## TEXTE EXTRAIT:

C’est la fin pour le magazine diocésain Pastorale-Québec. Le rédacteur en chef de cette publication de l’archidiocèse de Québec confie, dans l’édition de juillet-août, que ce n’est qu’«à quelques jours d’envoyer ce numéro sous presse» qu’il a appris qu’elle cesserait définitivement de paraître. Le prochain numéro, en septembre, sera l’ultime numéro de cette revue publiée sans interruption, mais sous des titres différents, depuis 135 ans.
«Le contexte financier dans lequel se retrouve l’Église catholique de Québec au sortir de la pandémie, jumelé à la baisse des abonnements à la revue, ont contraint les autorités diocésaines à prendre cette décision», indique l’abbé René Tessier, à la barre rédactionnelle de la revue depuis 21 ans.

## PETIT EXERCICE 1:
Quels mois de l'année sont nommés dans le texte sur la fin de Pastorale-Québec ?
## PETIT EXERCICE 2:
Poursuivez le texte sur la fin de Pastorale-Québec en reprenant juste après sa dernière phrase.

## LIGNES PRÉSENTÉES:
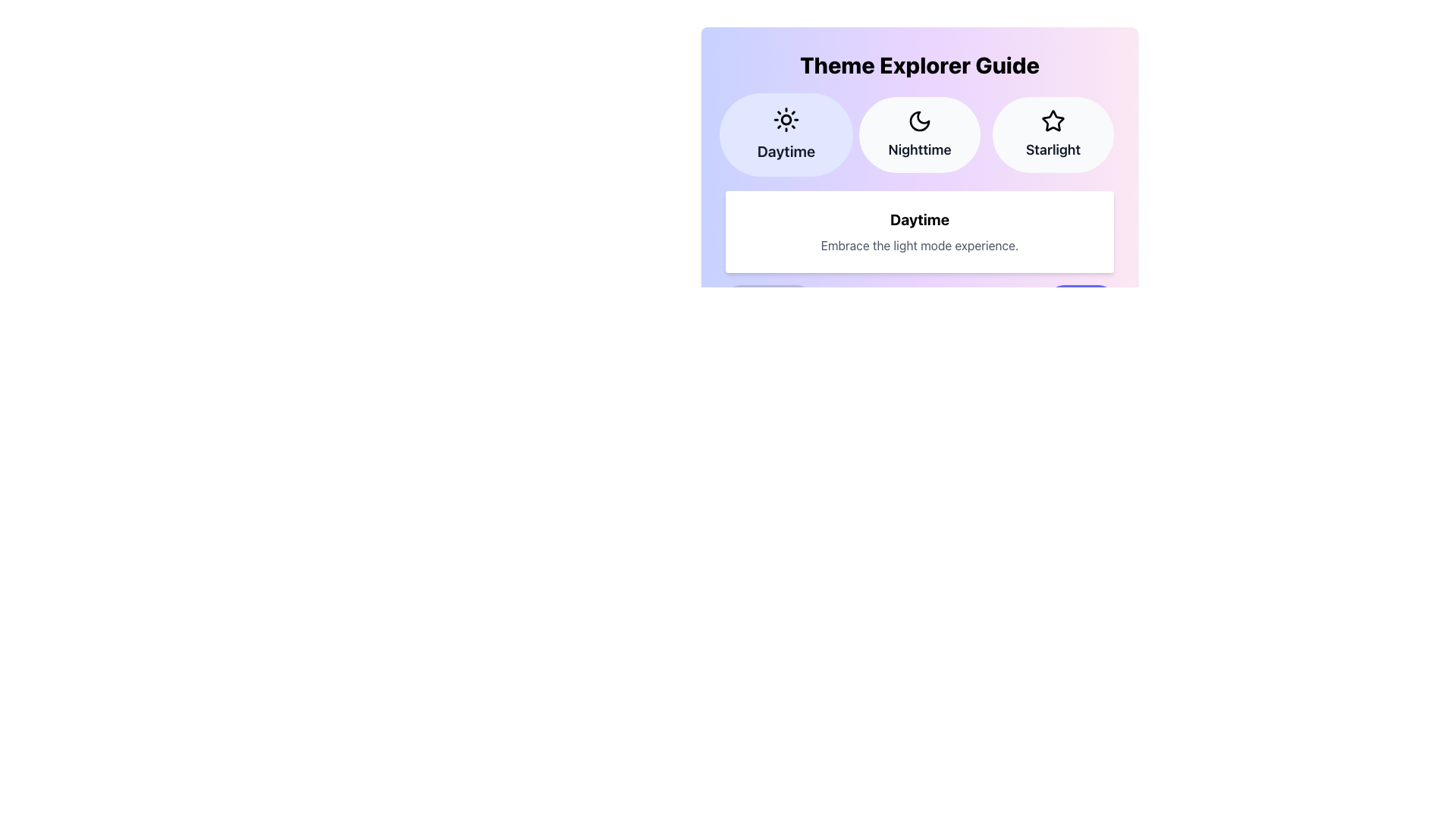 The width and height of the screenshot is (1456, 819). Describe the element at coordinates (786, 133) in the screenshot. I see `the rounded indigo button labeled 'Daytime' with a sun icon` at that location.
--
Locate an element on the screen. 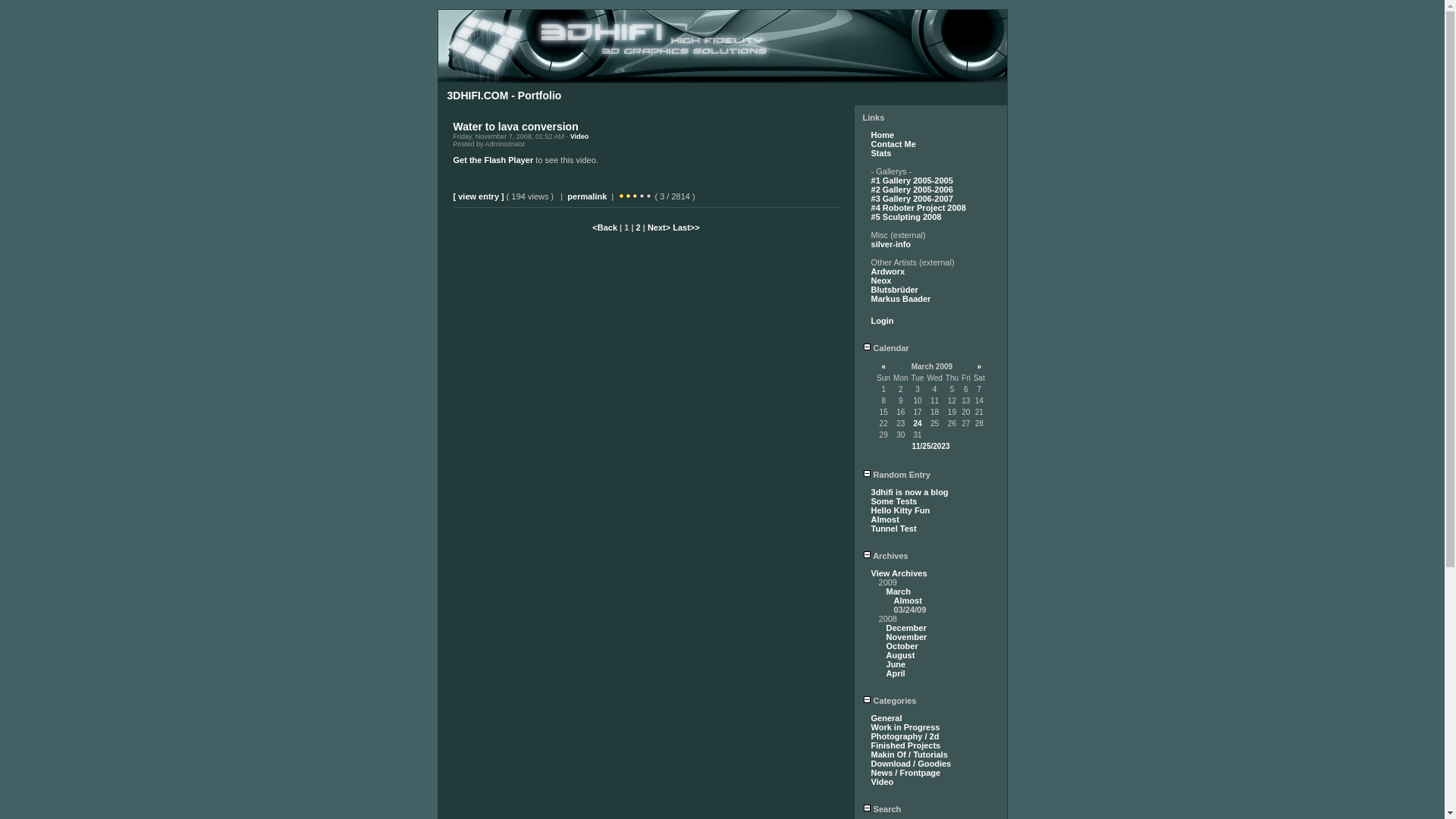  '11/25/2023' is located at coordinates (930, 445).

## RÉPONSE FINALE 1:
juillet, août, septembre

## RÉPONSE FINALE 2:
Il a cru un moment pouvoir maintenir la publication jusqu’en juin 2024. Mais il observe que «des actions vigoureuses sont prises depuis quelques semaines pour diminuer la pression sur les finances diocésaines». La revue qu’il dirige ne sera donc pas épargnée, confie-t-il en page 4 de l’avant-dernier numéro de Pastorale-Québec.
De plus, son équipe a mené «plusieurs tentatives ces dernières années pour renouveler le lectorat de la revue». Mais ce fut «sans succès», admet-il. L’abbé Tessier, un prêtre depuis 43 ans, ajoute avoir aussi jonglé avec l’idée d’un abonnement exclusivement numérique, ce qui effacerait les importants coûts liés à l’impression tous les deux mois d’un magazine de 32 pages. Il confirme que si «le déficit de Pastorale-Québec n’est pas si élevé», la publication d’une revue en ligne engendre d’autres coûts de production qu’il évalue à «quelques dizaines de milliers de dollars annuellement».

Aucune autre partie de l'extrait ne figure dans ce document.